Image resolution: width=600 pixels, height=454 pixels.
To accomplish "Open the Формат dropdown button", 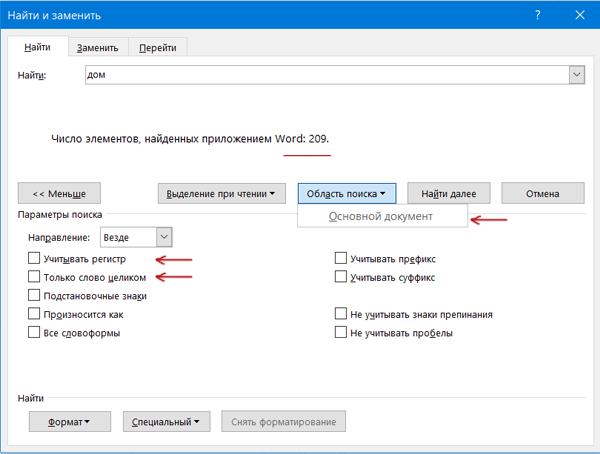I will coord(68,422).
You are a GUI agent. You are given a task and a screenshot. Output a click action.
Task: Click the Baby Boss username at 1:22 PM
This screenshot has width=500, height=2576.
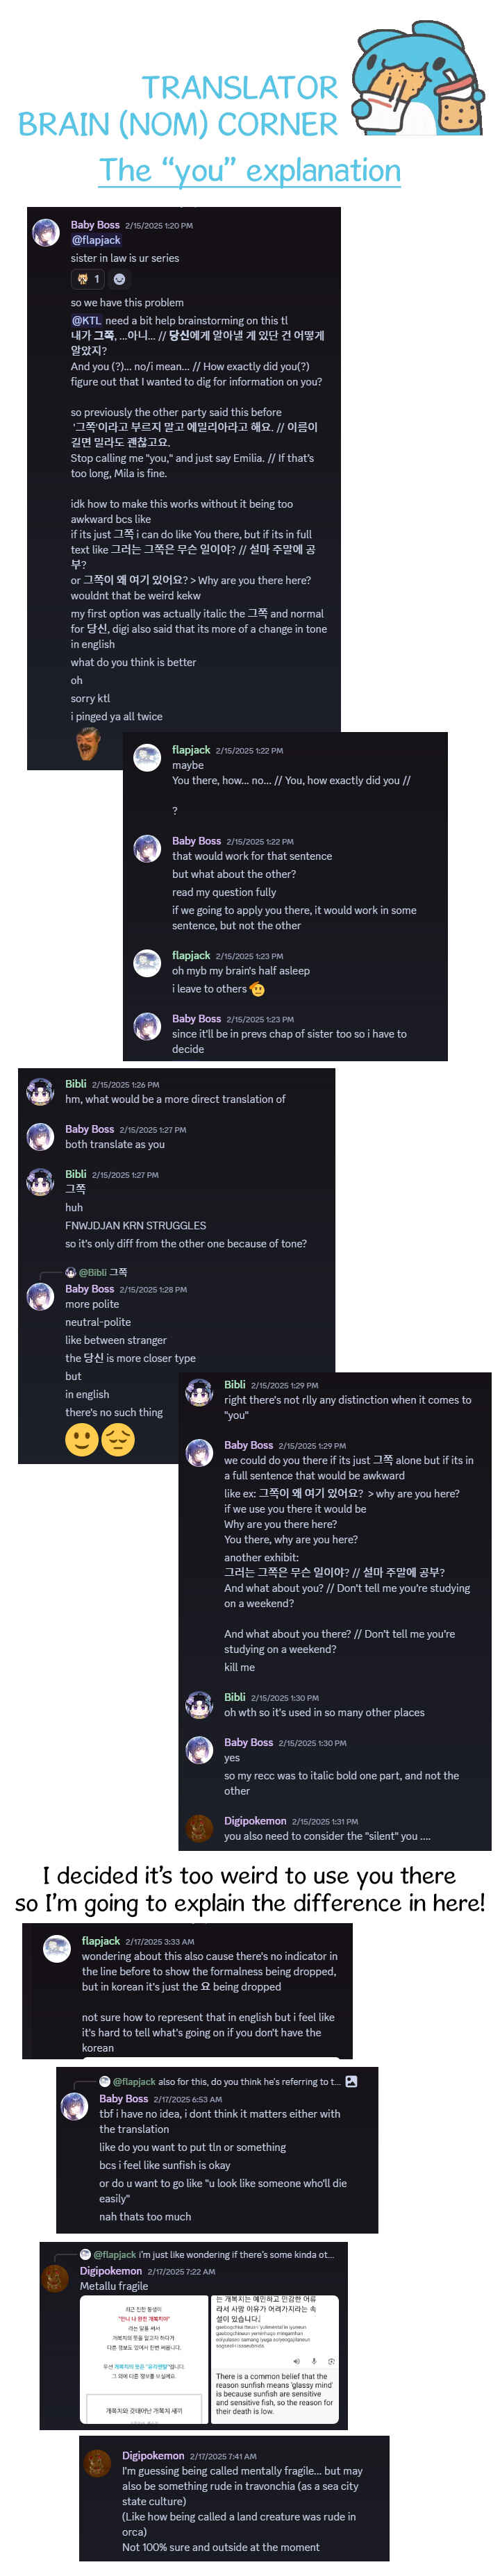tap(196, 841)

Work order
Omitting all pictures, restate word for word the lines from the one containing "You are a GUI" through the last line of the data.

Answer for this exercise
You are a GUI agent. You are given a task and a screenshot. Output a click action.
Task: Click the Baby Boss username at 1:22 PM
This screenshot has width=500, height=2576.
tap(196, 841)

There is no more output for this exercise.